Leadership

Great Ideas: The value of core values

Written by ProfitGuide Staff

Just as parents need to provide their children with a good moral foundation, CEOs need to provide their companies with a strong cultural foundation. And the method to do so is the same, according to the founder of the Young Entrepreneurs’ Organization. In Mastering the Rockefeller Habits: What you must do to increase the value of your fast-growth firm, Verne Harnish contends that the key is to set a few rules, repeat them a lot and act in ways consistent with them.

Another term for rules is “core values.” Harnish’s Ashburn, Va.-based company Gazelles Inc., which runs an executive development program for leaders of mid-sized firms, has six core values: practise what we preach; ecstatic customers; first class for less; honour intellectual capitalists; everyone is an entrepreneur; and never, ever, ever give up. He warns against the temptation to claim you just don’t have time to worry about this stuff: “I’ve coached scores of companies over the years, and I’ll tell you, every company that’s on a rocket, every company that’s gaining sales and influence in quantum leaps, takes the time.”

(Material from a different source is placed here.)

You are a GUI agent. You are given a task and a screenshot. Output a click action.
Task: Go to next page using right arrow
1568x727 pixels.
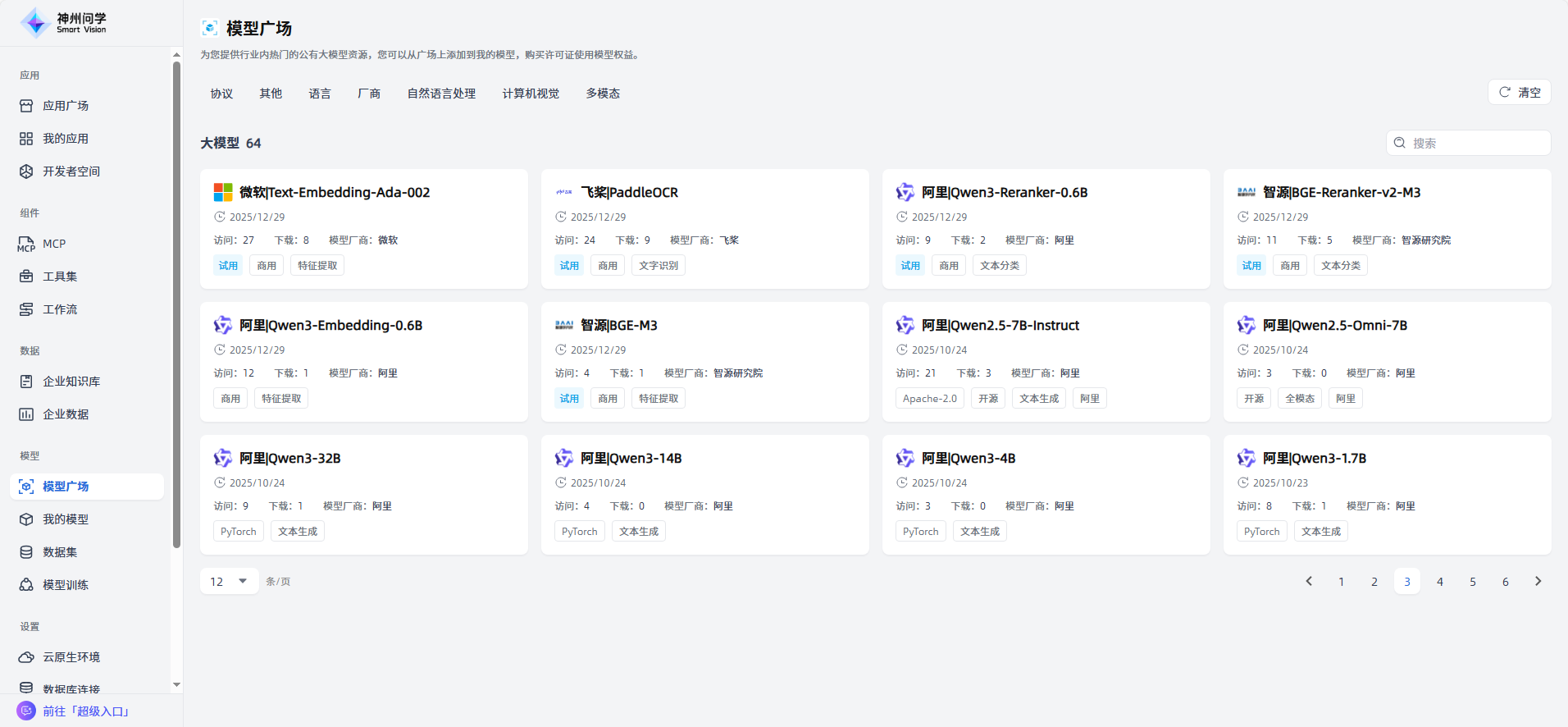(x=1538, y=581)
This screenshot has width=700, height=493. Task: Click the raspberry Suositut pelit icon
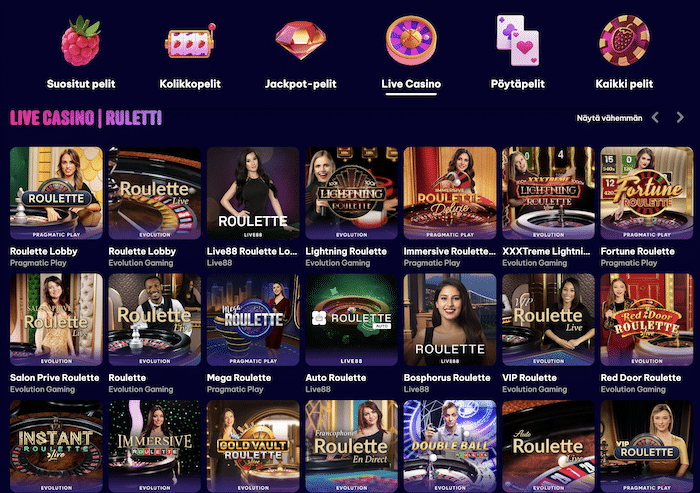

Harnish’s core value checklist includes:

  1. Build your hiring process around core values. Feature them in your recruitment ads, make them the section themes in job interviews and design orientation sessions for new employees around them.
  2. Weave them into staff evaluation and recognition. Use core values as the section headings for employee appraisals. With a little creativity, you can link any performance measure with a core value. Do the same when you recognize and reward staff at quarterly or annual gatherings. This generates new stories that bring the values alive.
  3. Create legends. Storytelling is the best way to teach. Link a company story with each core value so your staff will understand and remember it.
  4. Conduct a core values audit. Focus your efforts to improve your firm’s processes by gauging how well the way you do business matches your core values. An audit can produce healthy and often-needed dialogue.
  5. Link core values to everyday management. Without going to the ridiculous (though it’s hard to repeat yourself enough), relate decisions, reprimands, praise, customer issues and employee concerns back to the core values. These daily actions will do more than anything else to strengthen the culture within your firm.